____ Document extract

Sunday, February 19, 2006

Weeks 14 & 15 Update - New stocks to buy this week

Week 14 Week 15 YTD Since Inception
Dow 1.17% 0.53% 3.71% 5.6%
S&P 0.24% 1.8% 3.13% 5.6%
NASDAQ 0% 1.58% 3.49% 5.2%
LiveRocket -1.45% 1.14% 8.58% 18.92%


In Week 14 we stopped out of the following stocks
JOYG $52.8
MDR $47
AKAM $21.8
GRP $47.5
That yielded $47,715 on a $42,31.45 investment. That’s a 12.8% yield on 6 week investment

In Week 15 we stopped out of MRVL $63 and sold SNDK $59
That yielded $$22,925 on a $22,053.5 investment, or a 4% yield. The MRVL 28.9% yield on 3 month investment was almost completely lost to the SNDK buy back.

CURRENT PORTFOLIO
JLG 263 shares
STX 597 shares
ET 500 shares
NTRI 115 shares
Cash $70,642.71

OVERVIEW
We are less than the market the past two weeks because I decided that indicators were pointing to a possible downturn. We stayed out and the market advanced. The underlying market trend is upwards, and the only reason to stay out is because of the potential to buy in at substantially better prices. Again, I still see us at an inflection point – it could go up but it traditionally has gone down.

It’s all about oil. Dell and Agilent had great earnings, but it didn’t really spark the market. HP and others will release this week, and that will add to generally positive sentiment. Oil dropped, and the market surged.

There are rebounds going on in Technology, Finance, and Energy/Mining equipment.
NEXT MOVES -
Energy/Mining Equipment: Adding aggressively
GRP – The bottom has been established (~$40). This is a screaming buy - they have a PEG of 0.63 and a backlog of $814M compared to last year’s sales of $1.35B. We just wanted to buy in at a lower price. Adding this week.
MDR – The bottom has been established (~$45). As discussed previously, the coal industry and utilities are growing and turning to MDR for equipment. Margins are up 4.5% q/q and 8% y/y
We’ll buy back in before earnings release in next 2 weeks
TIE – Offshore oil exploration requires titanium tubes (steel corrodes). That’s how I found this company. But they are much more, and I am hugely impressed. This is a quintuple play: specialty metals, energy, healthcare, aerospace, military.
Specialty metals - I don’t like commodities at this point in the business cycle. Commodity steel is dropping in price. But niche metals and alloys are doing fine.
Specialty metals – as demand grows for more metals, remaining a specialty item helps to slow the commoditization and price drops.
Energy play - With oil likely to stay this high, future planes in particular will use more titanium. Also, as oil extraction becomes tougher, pumping seawater into older wells is the premier methodology and this requires titanium equipment (steel corrodes in seawater). And much exploration in general is in the ocean as well.

________
____ Source data

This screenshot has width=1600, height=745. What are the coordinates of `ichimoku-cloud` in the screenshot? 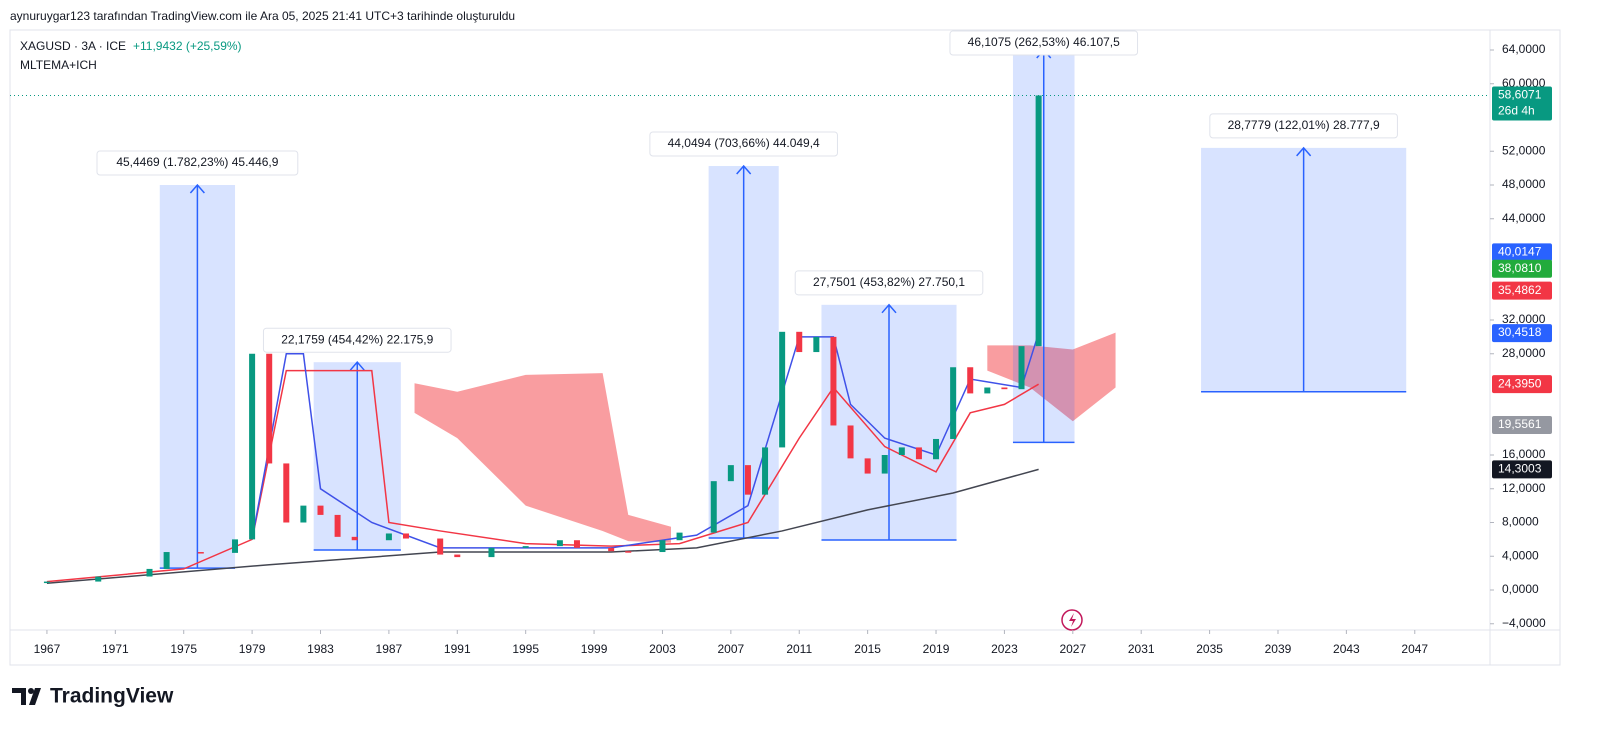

________

Translate the sentence "Oil dropped, and the market surged." from the stock market update into Spanish. Rely on the stock update alone, not on the lines.

El petróleo bajó y el mercado se disparó.